_Selected text:_

--- --- ---

A superseding indictment was filed with respect to Seabrook as well, containing the same factual allegations but adding a new count for wire fraud ("Count Three"). See Superseding Ind., ECF No. 194 (May 17, 2018). Count Three was dismissed before Seabrook's second trial. See Order, ECF No. 219.
Rechnitz has an extensive history of fraudulent conduct, a history highlighted at trial by both the prosecution and defense. On direct examination, for example, the government elicited testimony from Rechnitz describing instances in which he had lied to law enforcement officials, Trial Tr. (Aug. 7, 2018), ECF No. 242, at 555:4-5; failed to report certain income, id. at 555:11-14; fostered illegal relationships with members of the New York City Police Department, id. 555:25-556:1; bribed New York police officers in exchange for various illegal privileges, id. at 575:19-22, 579:1-12; bribed New York politicians in order to secure access and the promise of future benefits from said politicians and their staffs, Trial Tr. (Aug. 8, 2018), ECF No. 244, at 601:13-605:16; violated election laws by fundraising by way of "straw donors," id. 609:12-16; procured a police chaplaincy despite not having religious credentials, and solely for purposes of obtaining the prestige and privileges associated with that title, id. at 614:11-616:19; and lied about owning certain properties in order to impress others, id. at 626:10-12.

--- --- ---

_Provided data:_
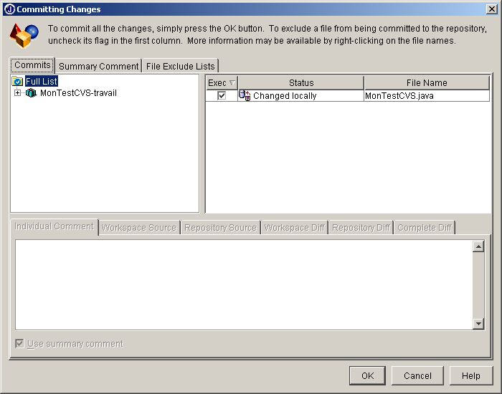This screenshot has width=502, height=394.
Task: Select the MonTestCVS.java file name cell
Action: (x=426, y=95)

--- --- ---

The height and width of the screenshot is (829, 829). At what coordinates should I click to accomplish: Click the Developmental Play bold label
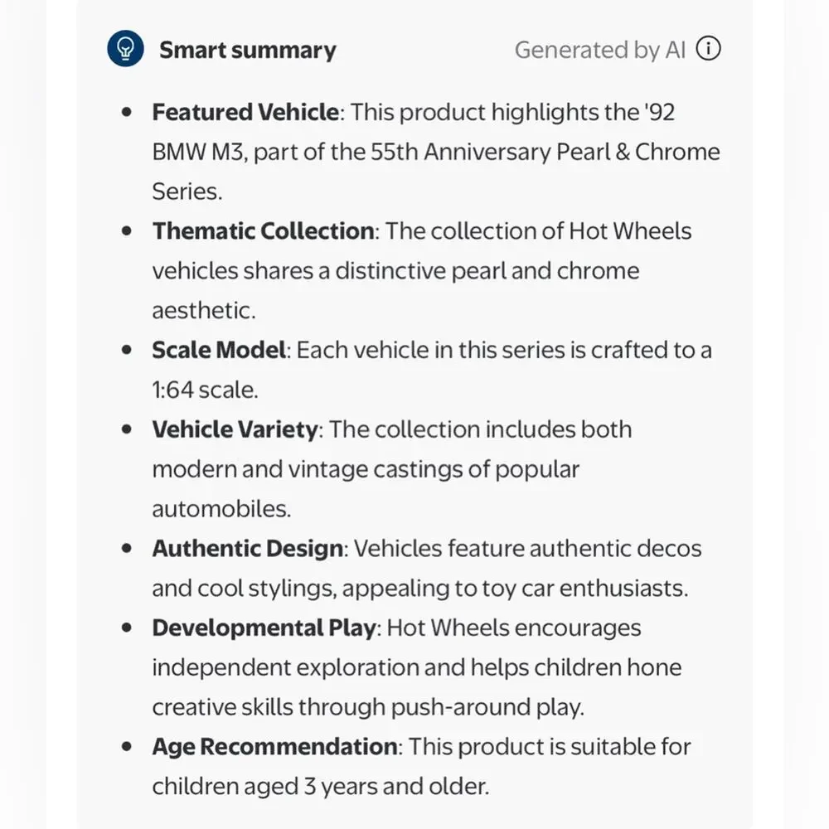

--- --- ---

_What you have to do:_ Reproduce verbatim the stretch of the court excerpt from "A superseding indictment" through "ECF No. 219.".

_Output for this exercise:_
A superseding indictment was filed with respect to Seabrook as well, containing the same factual allegations but adding a new count for wire fraud ("Count Three"). See Superseding Ind., ECF No. 194 (May 17, 2018). Count Three was dismissed before Seabrook's second trial. See Order, ECF No. 219.